Par conséquent, tout emprunt de l’Union européenne ne peut que se traduire par un endettement des États : il n’y a pas de dette européenne. Un tel choix est donc forcément lourd.
Seconde remarque, la voie de l’endettement n’est pas acceptable pour certains de nos partenaires, notamment pour l’Allemagne : elle a très clairement fait savoir qu’il n’était pas question d’un emprunt européen, qui aggraverait la charge de la dette des États.
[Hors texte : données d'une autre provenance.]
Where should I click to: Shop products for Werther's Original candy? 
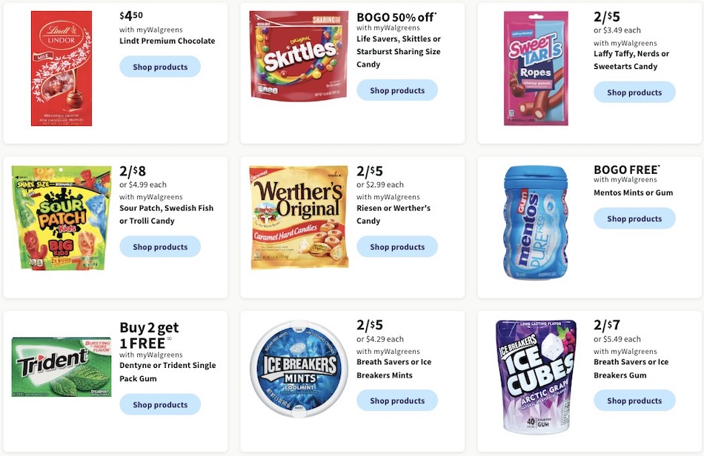(x=397, y=247)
Et la vie internationale, comme la vie politique, est faite aussi de compromis ! Si nous voulons conserver notre capacité d’avancer avec l’Allemagne sur un certain nombre de questions, comme nous le faisons, et de manière efficace, il nous faut prendre en considération ses réticences sur ce sujet.
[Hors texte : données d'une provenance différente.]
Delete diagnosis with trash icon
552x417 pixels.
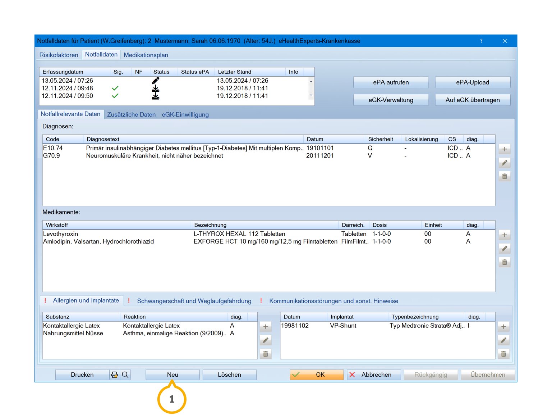[504, 176]
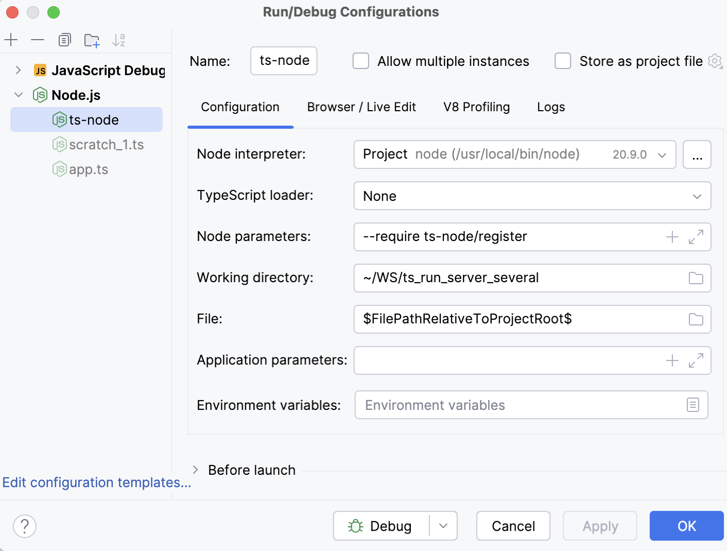This screenshot has width=727, height=551.
Task: Enable Allow multiple instances
Action: (x=360, y=61)
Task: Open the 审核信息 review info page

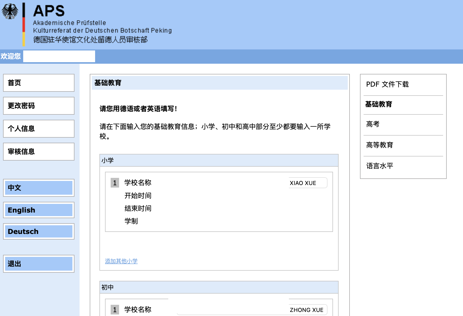Action: click(x=39, y=152)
J’en viens aux propos de Denis Badré sur la présidence tchèque ; nous la soutenons, je l’ai dit. Je suis en contact permanent avec Sacha Vondra, le vice-Premier ministre tchèque chargé de la Présidence, et nous avons des contacts réguliers avec le Premier ministre, M. Topolanek ; quant au président tchèque, il lui appartient de défendre ses propres positions. En l’espèce, et puisque de nombreuses citations ont été faites aujourd’hui, je dirai que « tout ce qui est excessif est insignifiant ». N’y prêtons donc pas une trop grande attention !
L’Europe de la défense reste un projet majeur pour la France, et notre décision de retourner dans le commandement intégré de l’OTAN ne doit pas nous faire perdre de vue que le renforcement de cette Europe de la défense demeure une priorité. Celui-ci suppose un budget ; il nous faudra donc convaincre ceux de nos partenaires qui y sont réticents. Il suppose la définition d’intérêts collectifs ; si la présidence française a permis de progresser sur le sujet, la question reste complexe. Enfin, il suppose un état-major de commandement d’opération collectif européen et non pas plusieurs états-majors nationaux ; je crois que, quelles que soient les réticences qui pourront se faire jour, cette perspective doit rester ouverte.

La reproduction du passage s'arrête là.